== Set task ==
Set out as a numbered list the lines of the material from the one containing "Where should I click to: Click the send" through the end of the material, inclusive. Leave out any blank lines.

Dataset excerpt
_ _ _ _ _ _ _
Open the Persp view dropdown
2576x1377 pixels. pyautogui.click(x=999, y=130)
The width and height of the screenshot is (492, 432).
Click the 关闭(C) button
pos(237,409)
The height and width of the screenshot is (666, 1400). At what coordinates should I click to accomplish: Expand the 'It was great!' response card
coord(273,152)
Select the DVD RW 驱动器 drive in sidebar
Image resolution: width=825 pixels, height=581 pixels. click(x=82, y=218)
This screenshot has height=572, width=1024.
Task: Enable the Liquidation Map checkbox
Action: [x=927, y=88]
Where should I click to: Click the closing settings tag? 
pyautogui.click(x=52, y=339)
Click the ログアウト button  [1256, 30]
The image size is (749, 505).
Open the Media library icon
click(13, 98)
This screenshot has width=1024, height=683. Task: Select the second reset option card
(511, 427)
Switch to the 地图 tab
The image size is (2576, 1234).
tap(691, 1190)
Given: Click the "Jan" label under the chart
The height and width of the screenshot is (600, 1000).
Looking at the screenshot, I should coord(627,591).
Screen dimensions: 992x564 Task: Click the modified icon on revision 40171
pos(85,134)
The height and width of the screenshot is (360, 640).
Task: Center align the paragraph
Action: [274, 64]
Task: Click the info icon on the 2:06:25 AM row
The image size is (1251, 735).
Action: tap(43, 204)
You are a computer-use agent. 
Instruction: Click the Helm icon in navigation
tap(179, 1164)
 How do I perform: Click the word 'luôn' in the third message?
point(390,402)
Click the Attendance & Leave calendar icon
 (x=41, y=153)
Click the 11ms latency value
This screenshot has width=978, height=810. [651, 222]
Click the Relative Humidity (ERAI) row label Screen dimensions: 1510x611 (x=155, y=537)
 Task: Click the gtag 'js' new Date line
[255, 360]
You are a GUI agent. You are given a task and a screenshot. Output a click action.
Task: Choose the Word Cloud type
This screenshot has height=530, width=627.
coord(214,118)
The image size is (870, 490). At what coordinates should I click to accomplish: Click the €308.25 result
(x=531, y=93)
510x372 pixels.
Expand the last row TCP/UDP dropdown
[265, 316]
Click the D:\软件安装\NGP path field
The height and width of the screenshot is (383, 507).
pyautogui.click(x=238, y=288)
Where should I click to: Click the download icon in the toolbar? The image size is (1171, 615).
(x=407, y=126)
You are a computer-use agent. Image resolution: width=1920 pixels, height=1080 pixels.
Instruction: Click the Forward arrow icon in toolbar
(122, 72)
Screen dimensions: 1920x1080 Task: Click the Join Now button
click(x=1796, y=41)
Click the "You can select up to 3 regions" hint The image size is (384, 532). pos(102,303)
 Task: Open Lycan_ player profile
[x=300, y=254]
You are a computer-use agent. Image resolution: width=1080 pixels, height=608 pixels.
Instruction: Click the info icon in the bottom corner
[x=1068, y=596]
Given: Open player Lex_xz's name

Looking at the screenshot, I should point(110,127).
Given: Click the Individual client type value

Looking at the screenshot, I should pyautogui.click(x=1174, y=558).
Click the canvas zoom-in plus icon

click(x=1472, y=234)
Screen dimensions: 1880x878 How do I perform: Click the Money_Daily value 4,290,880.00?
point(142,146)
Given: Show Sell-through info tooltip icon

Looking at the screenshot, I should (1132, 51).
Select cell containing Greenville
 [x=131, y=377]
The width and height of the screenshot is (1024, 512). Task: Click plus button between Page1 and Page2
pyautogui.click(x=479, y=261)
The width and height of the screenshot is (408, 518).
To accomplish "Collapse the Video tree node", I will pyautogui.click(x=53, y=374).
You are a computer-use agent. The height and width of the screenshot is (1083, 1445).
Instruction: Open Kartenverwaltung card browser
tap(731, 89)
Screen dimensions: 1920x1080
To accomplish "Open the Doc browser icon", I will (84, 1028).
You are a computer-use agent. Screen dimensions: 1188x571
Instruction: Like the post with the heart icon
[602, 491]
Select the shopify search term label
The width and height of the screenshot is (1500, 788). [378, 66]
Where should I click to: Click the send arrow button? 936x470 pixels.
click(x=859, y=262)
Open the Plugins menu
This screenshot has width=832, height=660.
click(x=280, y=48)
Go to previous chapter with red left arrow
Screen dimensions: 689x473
_ _ _ _ _ _ _
== Solution ==
1. Where should I click to: Click the send arrow button? 936x470 pixels.
2. click(x=859, y=262)
3. Open the Plugins menu
4. This screenshot has width=832, height=660.
5. click(x=280, y=48)
6. Go to previous chapter with red left arrow
7. Screen dimensions: 689x473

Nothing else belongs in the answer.